Sophie had looked into Hoffman’s catlike eyes. What he had said was mostly nonsense, but it would hold up. He was so easy to underestimate. That was how he had survived and prospered.
“Gertz didn’t fool you, did he, Mr. Hoffman? You knew his operation would go bad. That’s why you kept tabs on him, always.”

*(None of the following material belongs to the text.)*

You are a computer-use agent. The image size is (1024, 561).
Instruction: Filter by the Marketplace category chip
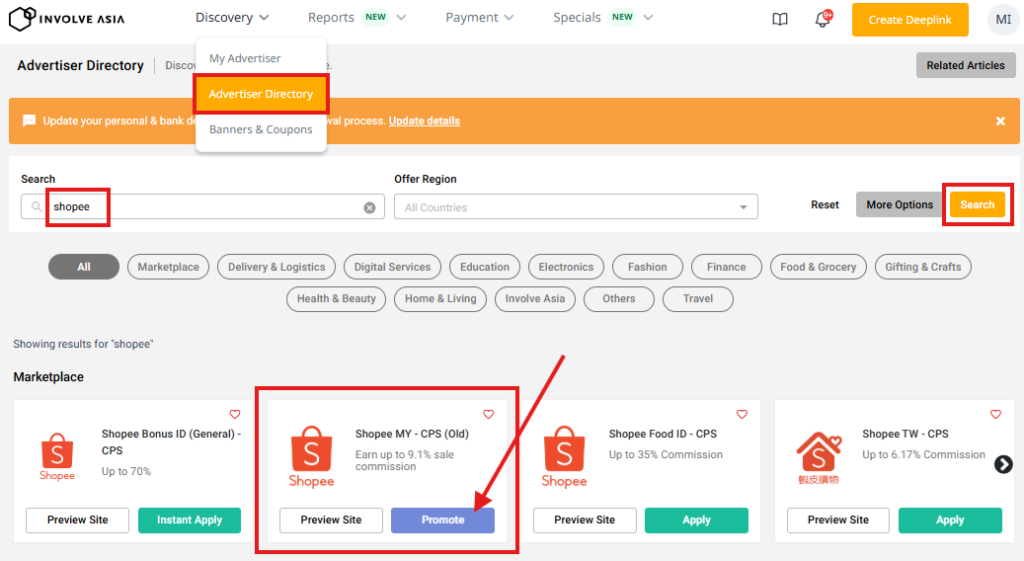pos(168,267)
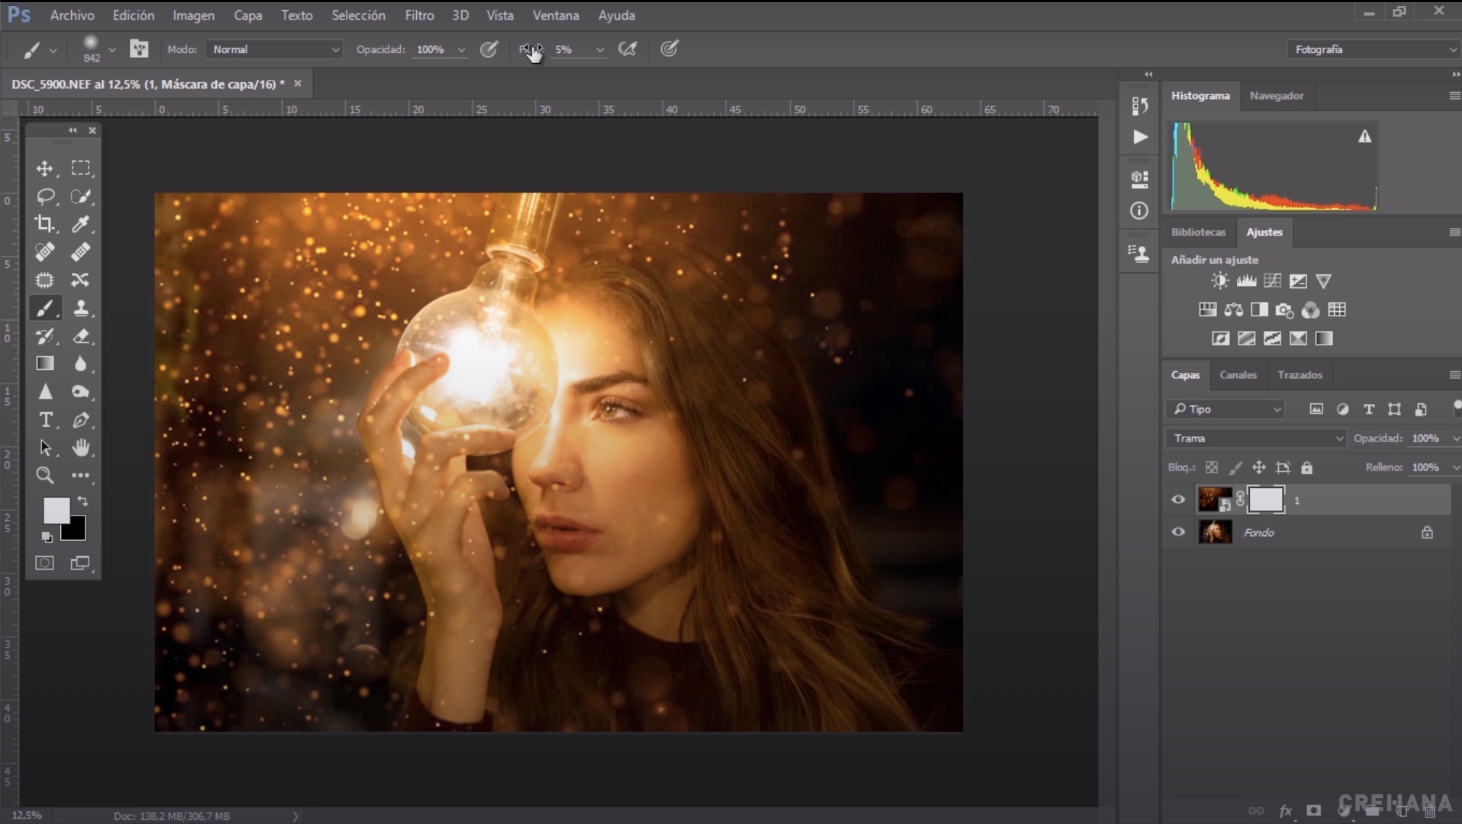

“I had my doubts, that’s a fact. It’s well documented in the cable traffic, I’m sure. I thought this covert-action capability he and his White House chums were creating was bound to get us all in trouble. I’m glad that it has been dismantled, so that we can go back to normal order. The doctrine is affirmed: Outside the Church there is no salvation. But it’s no satisfaction to have been proven right, believe me.”